### Excerpt

===============

Slaves (servi) were for the most part descended from debtors and from prisoners of war, especially women and children captured during sieges and other military campaigns in Italy, Spain, and Carthage. In the later years of the Republic and into the Empire, more slaves came from newly conquered areas of Gaul (known as France today), Britain, North Africa, the Middle East, and what is now eastern Turkey.

Slaves originally had no rights whatsoever and could be disposed of by their owners at any time. As time went on, however, the Senate and later the emperors enacted legislation meant to protect the lives and health of slaves. However, until slavery was abolished Roman men habitually used their slaves for sexual purposes. Horace, for instance, writes of his love for his young, attractive slaves, and in the epode Parentis olim chides Maecenas for eating garlic & onions and forcing his slave of the night to retreat to the edge of the bed. All children born to female slaves were legally slaves, although many testators (Tacitus, among others) freed the slaves whom they believed to be their natural children.

===============

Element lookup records
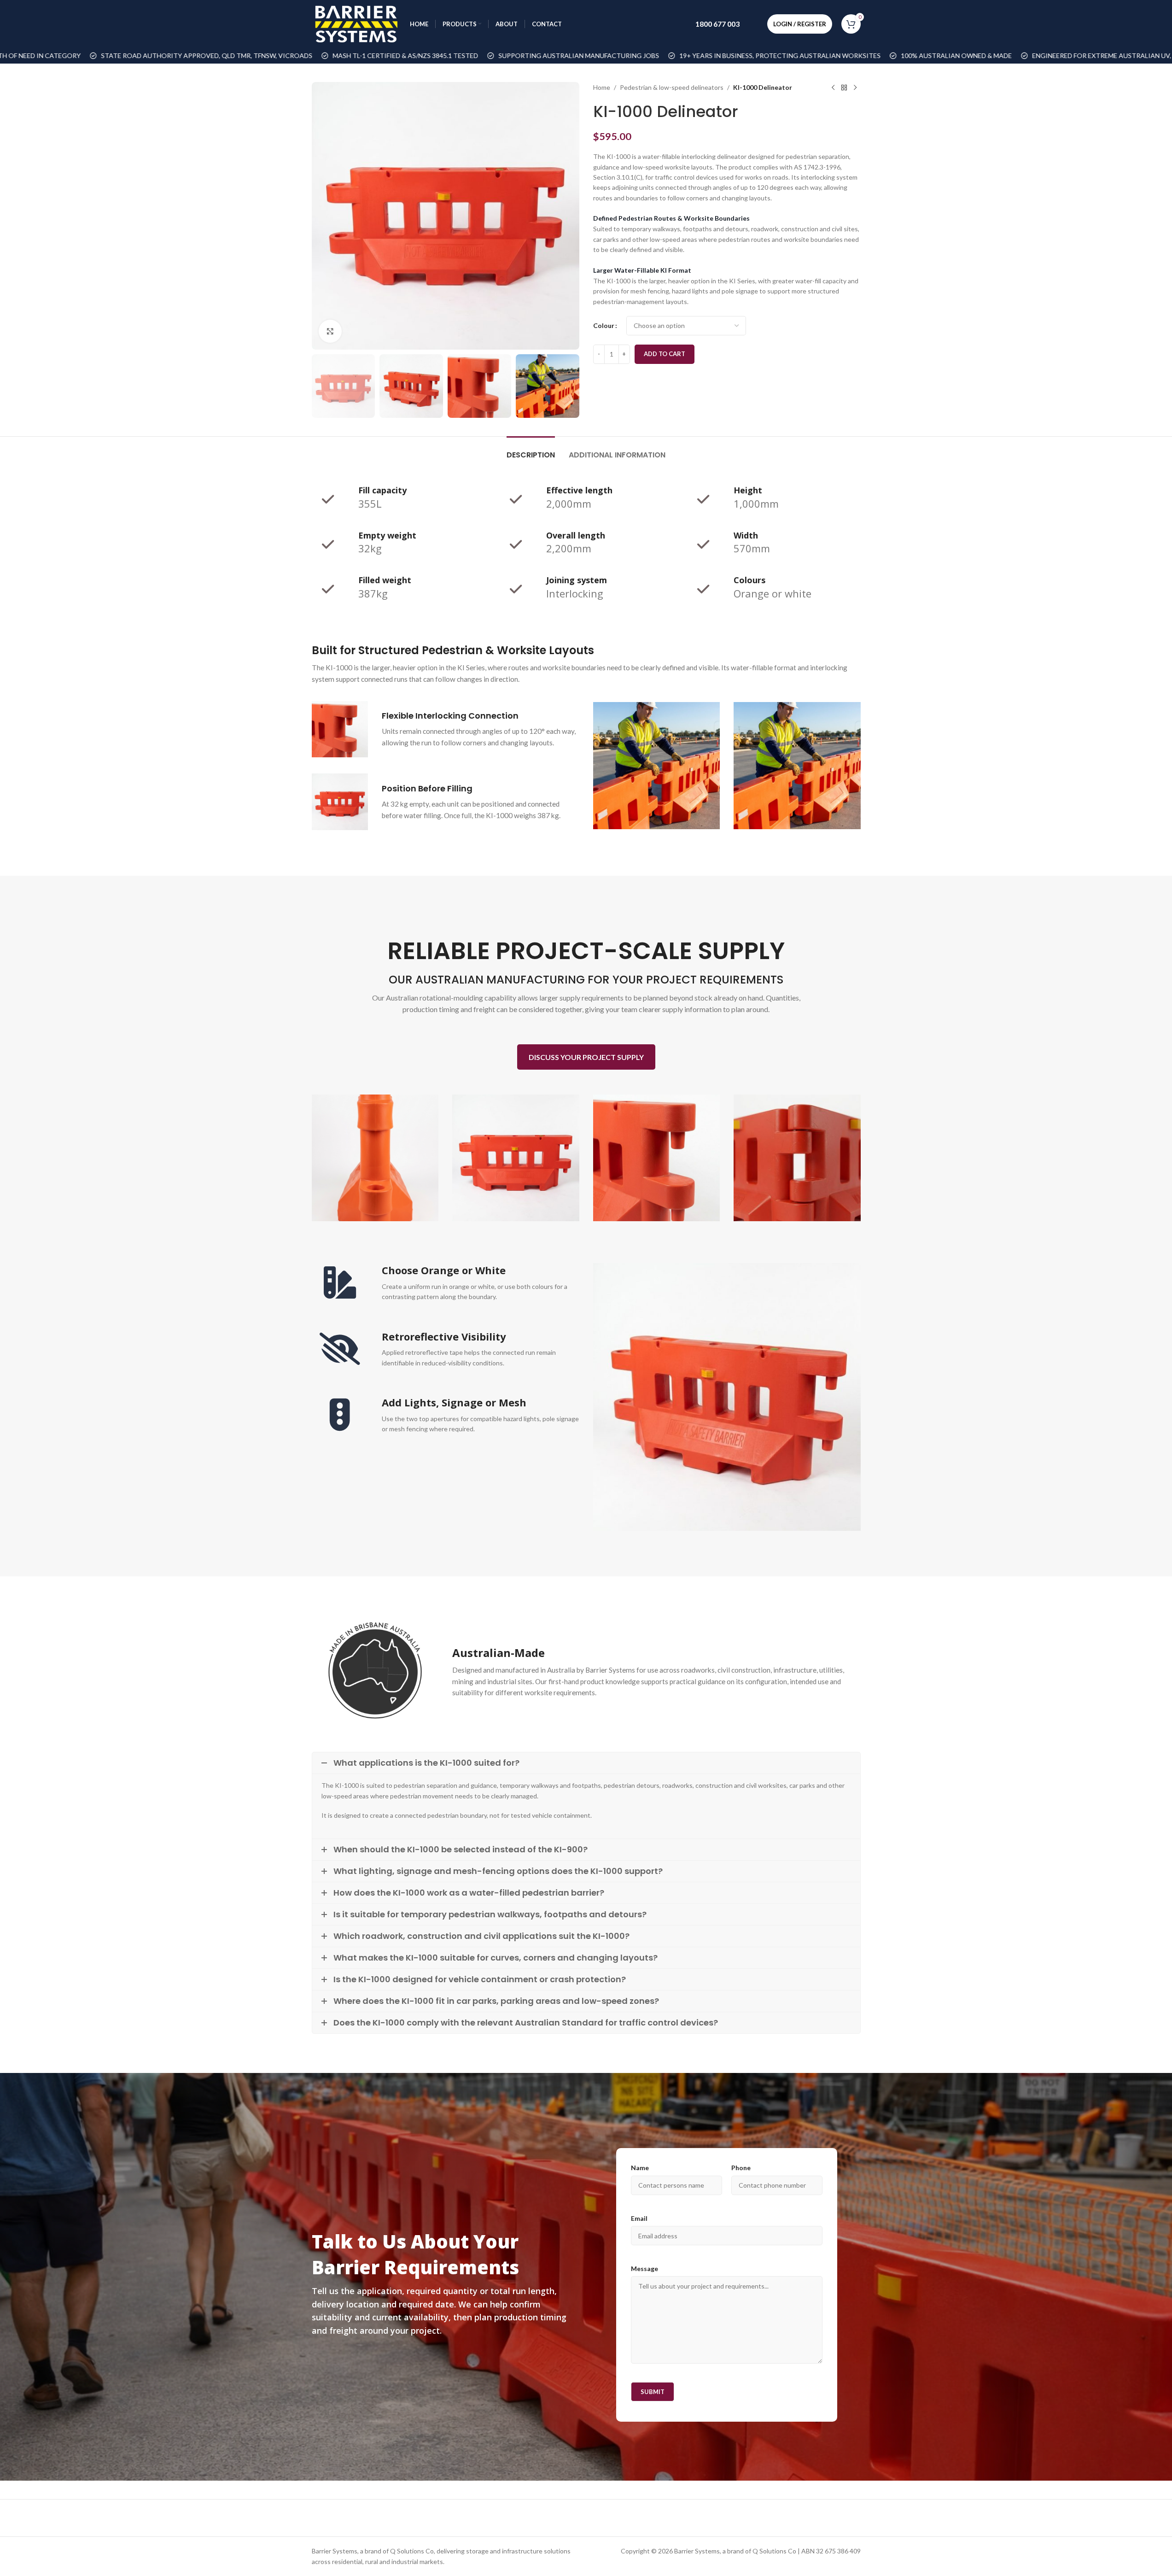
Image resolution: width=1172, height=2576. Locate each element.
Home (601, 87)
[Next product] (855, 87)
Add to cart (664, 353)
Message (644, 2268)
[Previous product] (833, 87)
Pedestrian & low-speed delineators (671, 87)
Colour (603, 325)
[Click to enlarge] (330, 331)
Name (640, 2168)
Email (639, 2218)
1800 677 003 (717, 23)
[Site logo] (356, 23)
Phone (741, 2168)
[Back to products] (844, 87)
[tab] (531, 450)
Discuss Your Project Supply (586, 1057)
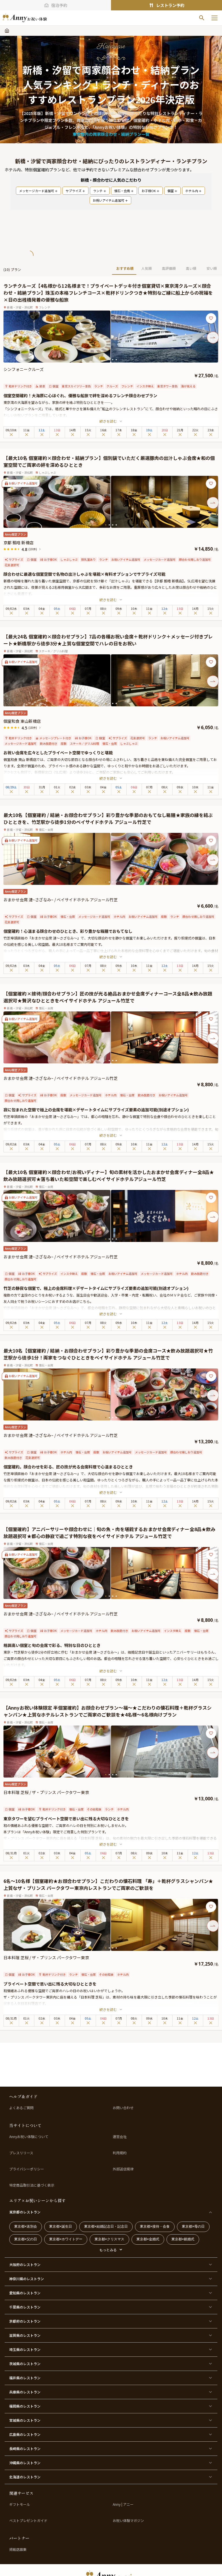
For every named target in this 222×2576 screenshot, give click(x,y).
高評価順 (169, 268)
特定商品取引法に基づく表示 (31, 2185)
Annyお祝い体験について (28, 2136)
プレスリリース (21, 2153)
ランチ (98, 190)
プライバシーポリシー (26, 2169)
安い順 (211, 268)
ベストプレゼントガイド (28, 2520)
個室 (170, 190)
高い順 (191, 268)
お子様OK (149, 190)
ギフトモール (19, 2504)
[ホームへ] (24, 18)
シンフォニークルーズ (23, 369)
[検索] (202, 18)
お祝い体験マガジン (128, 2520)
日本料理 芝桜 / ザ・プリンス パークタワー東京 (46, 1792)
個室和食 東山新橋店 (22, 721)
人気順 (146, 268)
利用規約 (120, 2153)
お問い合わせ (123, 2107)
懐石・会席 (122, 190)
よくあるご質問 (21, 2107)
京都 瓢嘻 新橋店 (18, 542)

===============

### What to produce
Edit the passage on Roman slavery, starting at "Slaves originally had" and ending at "their natural children.", and write it out with "garlic" changed to "leeks". The listing has nothing to do with the passage on Roman slavery.

### Answer below
Slaves originally had no rights whatsoever and could be disposed of by their owners at any time. As time went on, however, the Senate and later the emperors enacted legislation meant to protect the lives and health of slaves. However, until slavery was abolished Roman men habitually used their slaves for sexual purposes. Horace, for instance, writes of his love for his young, attractive slaves, and in the epode Parentis olim chides Maecenas for eating leeks & onions and forcing his slave of the night to retreat to the edge of the bed. All children born to female slaves were legally slaves, although many testators (Tacitus, among others) freed the slaves whom they believed to be their natural children.